Other provisions in the new bill would:

n       Create a “Summer of Service” to introduce middle and high school youth to the concept of national and community service, with a maximum award of $500 for participants to put toward college.

n       Create an Alumni Service Corps that would bring together past AmeriCorps participants to work during national emergencies and natural disasters.

n       Double volunteer service opportunities for the disabled.

n       Establish a new national office to promote community service by Native Americans and greater understanding of tribal needs.

n       Create a Clean Energy Corps that can work on energy-saving projects and environmentally friendly “green” programs.

n       Encourage more adults to serve as mentors for foster youth.


The law also would authorize service learning programs at colleges and universities, with special consideration given to historically Black colleges and universities, Hispanic-serving institutions, and other minority-serving colleges.
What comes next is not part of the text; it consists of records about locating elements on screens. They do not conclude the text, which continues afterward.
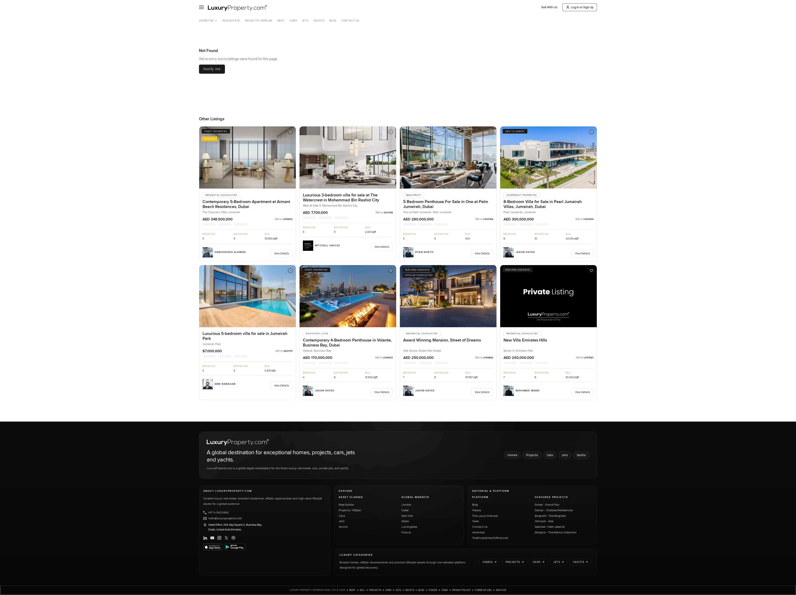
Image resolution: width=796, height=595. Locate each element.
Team (475, 521)
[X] (226, 538)
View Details (281, 253)
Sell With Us (549, 7)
Sponsors of the bill, primarily Democrats, say the legislation is timely since more of America’s youth are volunteering. In 2008, more than a quarter of Americans over the age of 16 were engaged in some sort of volunteer service, says Rep. George Miller, D-Calif. Studies show that youth who engage in service and volunteerism are more likely to pursue college and commit to service as adults.


This legislation will answer President Obama’s call to begin a new era of national service that will help communities across the country emerge from this crisis stronger,” Miller says.